Launching West Coast Series
In May of 2022, during a phone chat with Oyster Art enthusiast and patron Linda in Calgary, she told me that on the shores of Vancouver Island there were fantastic Pacific oysters with shells that are quite different in appearance from our Atlantic oysters. She wondered if I might be interested in photographing some of them. When I indicated that it could be something to do in the future, she said “Leave it with me.” To my surprise she called back a few hours later and said, “It’s all arranged. Get yourself to Calgary and we will fly to the Island. My friend Laurie in Campbell River will be happy to host and chauffeur us around. It will be an adventure!” A week later, our WestJet flight was landing in Comox to begin a five-day oyster extravaganza. I returned to Prince Edward Island with a suitcase full of 25 pounds of oyster shells from 11 different locations. After exploring some of them with my macro lens, I am excited to reveal the first two pieces of Oyster Art from my new West Coast Series! My special thanks to Laurie who suggested the name for the first image.
Intrepid ~ inspiration oyster shell from Francisco Point, Quadra Island, BC
Conversation starter caption: “The allure of new horizons is embraced by those possessing an intrepid spirit.”
Behind the Lens: Oysters have an adductor muscle they flex to keep the shell closed. If the oyster senses that the environment is favourable, its adductor muscle, which is kind of like our biceps, relaxes so the shell can open. Then the oyster will start filter feeding. When an oyster is shucked to eat the meat the adductor muscle is cut in order to open the shell. There is a distinctive area or mark on the inside of the shell where the muscle was attached.
“Intrepid” was discovered when photographing that area on the inside of the oyster shell collected at Francisco Point on Quadra Island, BC.
For those interested in the details to capture this image they are as follows: The blue rectangle on the inspiration shell shows the small area I photographed at 1:1 magnification using f4, ISO 250. In order to capture all the details in this section I took 49 captures each one locating something different in focus by moving the camera .3mm (yes that’s 3 tenths of a millimetre) closer to the shell between each shot.
Anticipation ~ inspiration oyster shell from Francisco Point, Quadra Island, BC
Conversation starter caption: “A glimpse of the undulating path ahead was met with eager anticipation.”
Behind the Lens: “Anticipation” was created by photographing the outside of the Pacific Oyster’s shell.
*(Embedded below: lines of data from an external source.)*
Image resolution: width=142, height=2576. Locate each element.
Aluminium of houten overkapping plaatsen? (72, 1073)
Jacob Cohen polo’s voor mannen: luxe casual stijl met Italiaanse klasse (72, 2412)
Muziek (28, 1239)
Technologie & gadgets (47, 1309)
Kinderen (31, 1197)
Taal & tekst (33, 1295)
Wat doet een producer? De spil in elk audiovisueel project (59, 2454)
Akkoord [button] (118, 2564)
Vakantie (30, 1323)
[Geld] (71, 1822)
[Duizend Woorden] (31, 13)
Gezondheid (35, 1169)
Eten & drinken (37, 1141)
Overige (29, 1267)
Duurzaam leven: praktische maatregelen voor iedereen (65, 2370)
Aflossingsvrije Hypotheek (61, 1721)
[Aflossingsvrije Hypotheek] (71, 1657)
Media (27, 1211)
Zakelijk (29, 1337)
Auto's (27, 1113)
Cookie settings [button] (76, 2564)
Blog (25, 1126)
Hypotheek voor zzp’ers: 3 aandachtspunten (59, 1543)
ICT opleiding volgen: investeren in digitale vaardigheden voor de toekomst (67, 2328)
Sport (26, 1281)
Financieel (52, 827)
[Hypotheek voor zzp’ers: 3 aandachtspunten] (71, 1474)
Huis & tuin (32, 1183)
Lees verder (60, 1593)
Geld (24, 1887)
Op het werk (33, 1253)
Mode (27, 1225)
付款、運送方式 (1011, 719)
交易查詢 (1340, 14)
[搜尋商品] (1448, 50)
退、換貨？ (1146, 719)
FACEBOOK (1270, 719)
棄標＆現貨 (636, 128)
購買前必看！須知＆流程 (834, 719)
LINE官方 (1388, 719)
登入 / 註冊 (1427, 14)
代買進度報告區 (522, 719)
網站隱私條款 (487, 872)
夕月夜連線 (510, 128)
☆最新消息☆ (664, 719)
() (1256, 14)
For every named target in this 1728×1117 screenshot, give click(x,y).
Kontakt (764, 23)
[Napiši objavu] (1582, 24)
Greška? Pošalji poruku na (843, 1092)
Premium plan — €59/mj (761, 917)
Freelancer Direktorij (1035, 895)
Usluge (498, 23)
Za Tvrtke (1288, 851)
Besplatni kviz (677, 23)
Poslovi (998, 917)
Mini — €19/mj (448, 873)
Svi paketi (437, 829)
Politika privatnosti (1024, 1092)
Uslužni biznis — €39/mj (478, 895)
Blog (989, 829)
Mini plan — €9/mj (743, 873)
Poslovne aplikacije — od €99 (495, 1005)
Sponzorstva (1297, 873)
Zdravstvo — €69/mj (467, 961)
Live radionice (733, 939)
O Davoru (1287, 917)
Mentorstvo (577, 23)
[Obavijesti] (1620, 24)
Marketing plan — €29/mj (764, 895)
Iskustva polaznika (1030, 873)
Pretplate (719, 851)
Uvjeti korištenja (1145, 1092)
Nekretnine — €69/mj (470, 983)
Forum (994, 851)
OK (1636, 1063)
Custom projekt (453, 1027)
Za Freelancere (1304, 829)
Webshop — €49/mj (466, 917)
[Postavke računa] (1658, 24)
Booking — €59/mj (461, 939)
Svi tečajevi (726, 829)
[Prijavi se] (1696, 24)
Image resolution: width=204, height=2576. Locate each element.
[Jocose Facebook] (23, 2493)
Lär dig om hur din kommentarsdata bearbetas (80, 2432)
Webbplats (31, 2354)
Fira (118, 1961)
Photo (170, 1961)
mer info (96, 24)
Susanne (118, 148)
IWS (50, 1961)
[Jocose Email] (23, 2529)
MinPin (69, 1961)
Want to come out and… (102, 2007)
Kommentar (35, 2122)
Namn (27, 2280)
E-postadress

Unlike the Eastern Oyster the shell is very rippled or undulated. This makes for quite a macro photo challenge to capture all the details in the peaks and valleys of the shell’s topography.
For those of you interested in the details to capture this image here they are:
The blue rectangle on the inspiration shell shows the small area I photographed at 2:1 magnification using f4, ISO 200. In order to capture all the details in this section I took 59 captures each one locating something different in focus by moving the camera .2mm (yes that’s 2 tenths of a millimetre) closer to the shell between each shot.
Location, location, location!
Campbell River on Vancouver Island was my base camp while on Vancouver Island. It is the closest large community to Quadra Island, and the port of departure for the scenic 10-minute ferry ride to Quadra, the destination for my first day-trip adventure.
As you can see I needed two walking sticks to keep myself from stumbling over the rocks collecting oyster shells at Francisco Point located on the south end of Quadra. Having discovered “Intrepid” and “Anticipation” hiding in two of them made it all worthwhile.
Pacific Oysters 101
Several times the size of the eastern oyster, the Pacific Oyster is the giant of Northwest shellfish beds. It is also one of the fastest-growing species, reaching sexual maturity in a year—a third of the time it takes for an Olympic oyster to achieve this feat. In addition, it is better suited than either of its distant relatives to endure coastal weather. For all these reasons, the Pacific Oyster is one of the most intensively cultivated species in the world. It is harvested from Southeast Alaska to northern Baja California, with the most intense harvest activity in Washington and British Columbia.